[[ Information, beginning ]]

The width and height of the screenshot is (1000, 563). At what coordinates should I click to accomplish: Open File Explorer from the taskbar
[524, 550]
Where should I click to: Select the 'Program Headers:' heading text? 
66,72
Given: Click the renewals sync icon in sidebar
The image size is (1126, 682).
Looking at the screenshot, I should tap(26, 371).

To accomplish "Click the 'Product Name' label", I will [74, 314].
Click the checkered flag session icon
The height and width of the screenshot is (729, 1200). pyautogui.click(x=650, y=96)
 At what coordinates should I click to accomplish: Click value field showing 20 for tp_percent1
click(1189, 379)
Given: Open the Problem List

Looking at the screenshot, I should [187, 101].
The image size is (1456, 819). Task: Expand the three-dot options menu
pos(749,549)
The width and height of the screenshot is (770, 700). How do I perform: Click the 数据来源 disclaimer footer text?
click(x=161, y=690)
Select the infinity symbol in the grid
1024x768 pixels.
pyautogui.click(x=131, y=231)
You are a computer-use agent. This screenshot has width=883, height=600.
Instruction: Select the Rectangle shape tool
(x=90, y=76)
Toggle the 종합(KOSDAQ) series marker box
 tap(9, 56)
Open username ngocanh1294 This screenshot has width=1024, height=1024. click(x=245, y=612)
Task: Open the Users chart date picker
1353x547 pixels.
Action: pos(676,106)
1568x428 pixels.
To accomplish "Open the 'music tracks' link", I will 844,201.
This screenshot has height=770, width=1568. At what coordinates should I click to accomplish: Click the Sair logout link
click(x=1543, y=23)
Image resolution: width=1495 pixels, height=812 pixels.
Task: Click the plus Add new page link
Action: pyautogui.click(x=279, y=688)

[[ Information, end ]]

__What you are asked to do__. Once more, write out all of the entries above exactly.

__Exercise response__.
The width and height of the screenshot is (1000, 563). At what coordinates should I click to accomplish: Open File Explorer from the taskbar
[524, 550]
Where should I click to: Select the 'Program Headers:' heading text? 
66,72
Given: Click the renewals sync icon in sidebar
The image size is (1126, 682).
Looking at the screenshot, I should tap(26, 371).

To accomplish "Click the 'Product Name' label", I will [74, 314].
Click the checkered flag session icon
The height and width of the screenshot is (729, 1200). pyautogui.click(x=650, y=96)
 At what coordinates should I click to accomplish: Click value field showing 20 for tp_percent1
click(1189, 379)
Given: Open the Problem List

Looking at the screenshot, I should [187, 101].
The image size is (1456, 819). Task: Expand the three-dot options menu
pos(749,549)
The width and height of the screenshot is (770, 700). How do I perform: Click the 数据来源 disclaimer footer text?
click(x=161, y=690)
Select the infinity symbol in the grid
1024x768 pixels.
pyautogui.click(x=131, y=231)
You are a computer-use agent. This screenshot has width=883, height=600.
Instruction: Select the Rectangle shape tool
(x=90, y=76)
Toggle the 종합(KOSDAQ) series marker box
 tap(9, 56)
Open username ngocanh1294 This screenshot has width=1024, height=1024. click(x=245, y=612)
Task: Open the Users chart date picker
1353x547 pixels.
Action: pos(676,106)
1568x428 pixels.
To accomplish "Open the 'music tracks' link", I will 844,201.
This screenshot has height=770, width=1568. At what coordinates should I click to accomplish: Click the Sair logout link
click(x=1543, y=23)
Image resolution: width=1495 pixels, height=812 pixels.
Task: Click the plus Add new page link
Action: pyautogui.click(x=279, y=688)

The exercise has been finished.